→ **WHAT NEEDS TO BE DONE**
For this exercise, return exactly the lines of the material below that begin at the one with "Image resolution: width=1470, height=1172." and stop after the one with "Kom meer te weten".

→ **EXTRACTED INFORMATION**
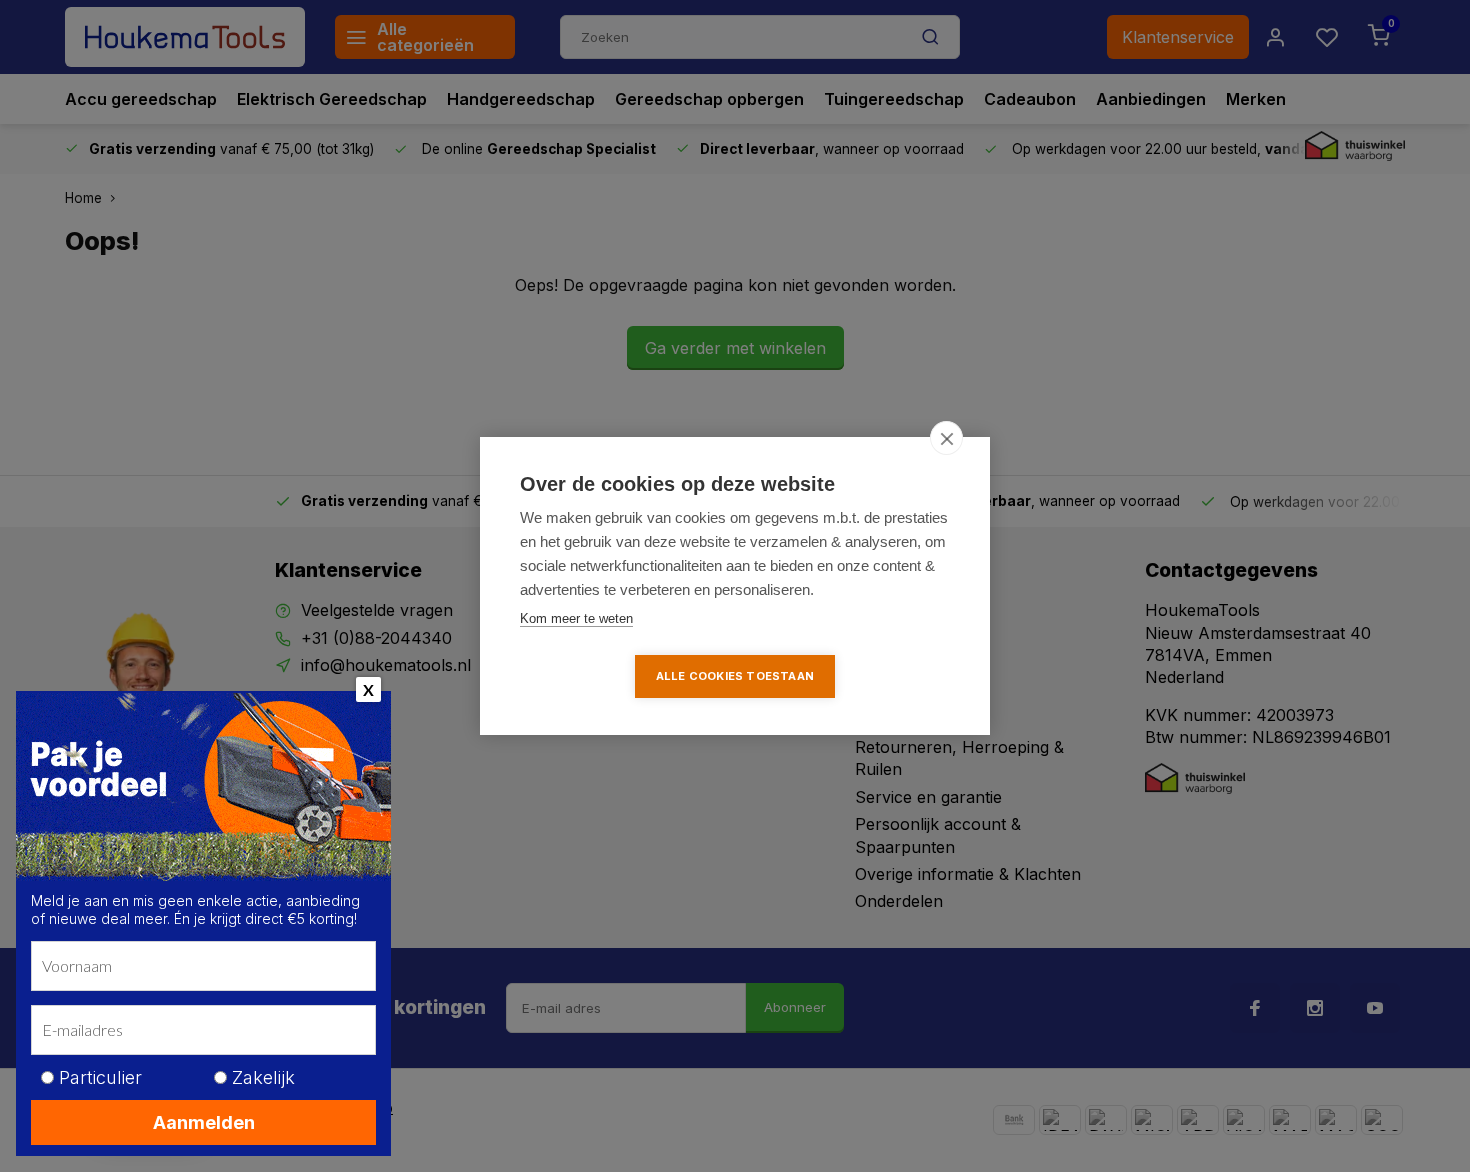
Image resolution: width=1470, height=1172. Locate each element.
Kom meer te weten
* * *
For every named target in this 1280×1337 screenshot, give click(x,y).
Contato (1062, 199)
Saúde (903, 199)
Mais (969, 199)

→ **RESPONSE TO THE EXERCISE**
Image resolution: width=1470, height=1172. Locate each element.
Kom meer te weten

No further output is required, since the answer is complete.